EspeciaisEstudiantes

Miguel Ángel Lauri: 1º argentino a vencer o Francesão, 1º a defender Argentina e França

A história está repleta de argentinos que, além da Albiceleste, defenderam outra seleção. Mas normalmente a troca de camisas se dá pela da Itália, com a Azzurra recebendo treze dos vinte bi-nacionais hermanos. Quatro outros na realidade nasceram no estrangeiro, adotando depois a Argentina. Miguel Ángel Lauri, que nasceu há 110 anos em Berisso, na Grande La Plata, está entre os outros três, junto de Alfredo Di Stéfano (Espanha) e Héctor de Bourgoing (também França, na Copa de 1966). Grande ídolo do Estudiantes, El Flecha de Oro também foi o primeiro argentino a ganhar a Ligue 1, e pelo hoje modesto Sochaux. Virou Bleu. Hora de relembra-lo.

A origem de Lauri é na realidade incerta. As Wikipédias da vida informam que teria vindo ao mundo em Zárate, em outro canto da província de Buenos Aires. O livro Quién es Quién en la Selección Argentina, de 2010, é quem indica a cidade de Berisso, e informa que o sobrenome original da família seria Larroi, terminando mal registrado na imigração. O Football Data Base vai além e indica que a origem do jogador seria franco-basca; já fontes da época falam desde que os antepassados vieram dos Pirineus e até mesmo que de francês Lauri não teria nada, sendo filho de italianos… mais certo é que seu primeiro clube foi o Estrella, passando ainda como juvenil ao Estudiantes. Era inicialmente escalado na meia-direita, a posição onde mais gostava de atuar.

Porém, lhe seria exigido um deslocamento à ponta-esquerda, para aproveitar melhor outros bons meias que surgiam na base na mesma época, casos de Alejandro Scopelli e de Manuel Ferreira – ambos futuramente presentes na seleção vice-campeã em 1930. A exigência tinha outro fundamento: Lauri era muito, muito veloz, e além de bons cruzamentos sabia unir a vertigem de seus piques com disparos fortes. Isso e os cabelos loiros renderam a alcunha de Flecha de Oro. Lauri ocupava a ponta-esquerda até ser novamente deslocado, agora para a ponta-direita, depois que surgiu Enrique Guaita – por sua vez, outro argentino bi-nacional, presente na Itália campeã mundial de 1934. Lauri viraria o complemento perfeito de Scopelli (também bi-nacional com a Itália e um dos primeiros argentinos globalizados do futebol) em um dos melhores flancos direitos do futebol argentino.

» TAREFAS:
#1 Resuma o texto sobre Miguel Ángel Lauri em duas frases.
#2 Diga se cada afirmação concorda com o texto sobre Miguel Ángel Lauri, respondendo sim ou não e citando as palavras decisivas: (a) Treze dos vinte binacionais argentinos defenderam a Itália. (b) O primeiro clube de Lauri foi o Estudiantes. (c) Lauri preferia atuar na ponta-esquerda.
#3 Por favor, dê continuidade ao texto sobre Miguel Ángel Lauri a partir da última frase apresentada.

» TRECHO DA FONTE:

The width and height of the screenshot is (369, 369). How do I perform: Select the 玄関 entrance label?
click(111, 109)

» RESPOSTAS ESCRITAS:
#1 Miguel Ángel Lauri, grande ídolo do Estudiantes, defendeu as seleções da Argentina e da França e foi o primeiro argentino a ganhar a Ligue 1, pelo Sochaux. De origem incerta, ganhou o apelido de Flecha de Oro por ser muito veloz e loiro e, deslocado da meia-direita para as pontas, formou com Scopelli um dos melhores flancos direitos do futebol argentino.

#2
(a) Sim: "com a Azzurra recebendo treze dos vinte bi-nacionais hermanos".
(b) Não: "mais certo é que seu primeiro clube foi o Estrella, passando ainda como juvenil ao Estudiantes".
(c) Não: "Era inicialmente escalado na meia-direita, a posição onde mais gostava de atuar."

#3
A estreia no time adulto veio em vitória de 1-0 sobre o River, em 1926. Em tempos de futebol ainda oficialmente amador, dividia a bola com graduação em direito, sendo também apelidado de El Estudiante. A primeira grande campanha com o Estudiantes veio em 1928. Naquele ano, após dois campeonatos abaixo do 10º lugar, os pincharratas ficaram em 3º em um torneio só finalizado em meados de 1929, com direito a um 10-0 sobre o Defensores de Belgrano. Em agosto, o clube foi muito bem contra times italianos que excursionavam pela América do Sul: no dia 8, aplicou um 5-0 no Torino, na pior derrota grená nos nove jogos realizados pelo Rio da Prata, com a partida sendo finalizada aos 35 minutos do segundo tempo; no dia 30, empatou em 3-3 com o Bologna. Lauri foi titular nas duas partidas, marcando gol na segunda.

Argentina em 28-08-1929: Juan Evaristo, Felipe Cherro, Ángel Bosio, Luis Monti, Rodolfo Orlandini e Fernando Paternoster; o massagista Chichilo Sosa, Lauri, os colegas de Estudiantes Scopelli e Ferreira, Juan Maglio e Carlos Spadaro

Hoje modestos, ambos os adversários eram as grandes potências italianas na época, vencendo os três últimos campeonatos de lá (embora o Toro tivesse o título de 1927 revogado na justiça). Assim, Lauri estreou pela seleção argentina no mês seguinte, em 20 de setembro, em derrota de 2-1 para o Uruguai em Montevidéu pela Copa Newton. No dia 28, esteve no 0-0 em Avellaneda contra o mesmo adversário, agora pela Copa Lipton (ambos troféus bi-nacionais). O embalo do Estudiantes não se manteve para o campeonato argentino próprio de 1929, onde ficou em 10º em grupo de dezoito liderado pelo rival e futuro campeão Gimnasia LP; parte disso talvez se explique com o desfalque do trio Lauri, Ferreira e Scopelli, todos emprestados a uma excursão que o Sportivo Buenos Aires faria pelas Américas – a etapa chilena começou ainda em 1929, rendendo um 1-0 no Colo-Colo e um 5-1 no Everton de Viña del Mar como resultados mais destacados.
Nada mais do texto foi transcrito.